Plutôt que d’imposer des amendes pour des infractions relativement mineures, ce nouveau processus vise à faciliter la conclusion d’ententes de règlement avec les personnes réglementées ayant enfreint les règles.
« Le processus ciblera les cas de violations alléguées dans lesquels le [mis en cause] accepte de collaborer et de négocier de bonne foi avec la division en vue de mettre en œuvre des mesures correctives rigoureuses », a indiqué la Bourse.

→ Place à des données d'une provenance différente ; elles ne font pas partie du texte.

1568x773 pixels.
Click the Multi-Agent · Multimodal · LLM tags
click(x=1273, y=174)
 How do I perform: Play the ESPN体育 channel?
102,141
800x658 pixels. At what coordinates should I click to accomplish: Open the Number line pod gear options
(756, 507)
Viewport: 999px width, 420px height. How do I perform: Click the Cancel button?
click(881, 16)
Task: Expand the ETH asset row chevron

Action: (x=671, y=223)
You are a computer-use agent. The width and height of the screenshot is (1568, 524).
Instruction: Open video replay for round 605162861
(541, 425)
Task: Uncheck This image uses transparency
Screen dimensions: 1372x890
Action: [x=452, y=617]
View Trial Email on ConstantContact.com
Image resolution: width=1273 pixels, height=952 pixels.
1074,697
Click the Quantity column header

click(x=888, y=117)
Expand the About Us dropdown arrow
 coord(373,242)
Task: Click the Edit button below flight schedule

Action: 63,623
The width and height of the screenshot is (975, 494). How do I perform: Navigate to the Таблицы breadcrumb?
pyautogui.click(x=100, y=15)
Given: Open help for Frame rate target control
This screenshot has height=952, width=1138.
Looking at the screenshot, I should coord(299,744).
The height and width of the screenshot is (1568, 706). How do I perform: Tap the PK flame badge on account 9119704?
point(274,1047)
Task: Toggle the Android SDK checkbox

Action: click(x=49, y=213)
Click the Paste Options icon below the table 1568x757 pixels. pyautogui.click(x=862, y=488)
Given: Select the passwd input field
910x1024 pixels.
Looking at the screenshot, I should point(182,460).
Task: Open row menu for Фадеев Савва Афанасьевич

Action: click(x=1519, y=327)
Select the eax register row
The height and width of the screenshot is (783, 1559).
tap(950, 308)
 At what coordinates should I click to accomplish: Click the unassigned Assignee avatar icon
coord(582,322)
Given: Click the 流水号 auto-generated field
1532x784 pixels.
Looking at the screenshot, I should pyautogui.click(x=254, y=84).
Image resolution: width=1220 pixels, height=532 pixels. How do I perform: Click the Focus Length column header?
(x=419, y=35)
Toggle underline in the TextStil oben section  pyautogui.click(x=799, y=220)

Contrairement à l’ancien mécanisme, le nouveau processus ne sera pas limité à certains types d’infractions ni à l’imposition d’un plafond d’amende. Il sera également plus transparent que le programme d’amendes mineures, qui ne publiait des informations sur ces mesures que de manière anonyme. La nouvelle procédure prévoit la publication des détails des violations alléguées, de l’identité du participant et des sanctions imposées.
Ce virage vers une plus grande transparence vise à « garantir l’effet dissuasif essentiel » du processus d’application de la réglementation, tout en contribuant à améliorer la conformité dans l’ensemble du secteur, a indiqué la Bourse.
Les sanctions pécuniaires perçues dans le cadre du nouveau processus serviront à financer les coûts des audiences disciplinaires ainsi que ceux du comité consultatif d’autoréglementation. Tout excédent sera affecté à des projets de formation, de recherche ou d’éducation, sous réserve de l’approbation du comité de surveillance de l’autoréglementation de la Bourse de Montréal.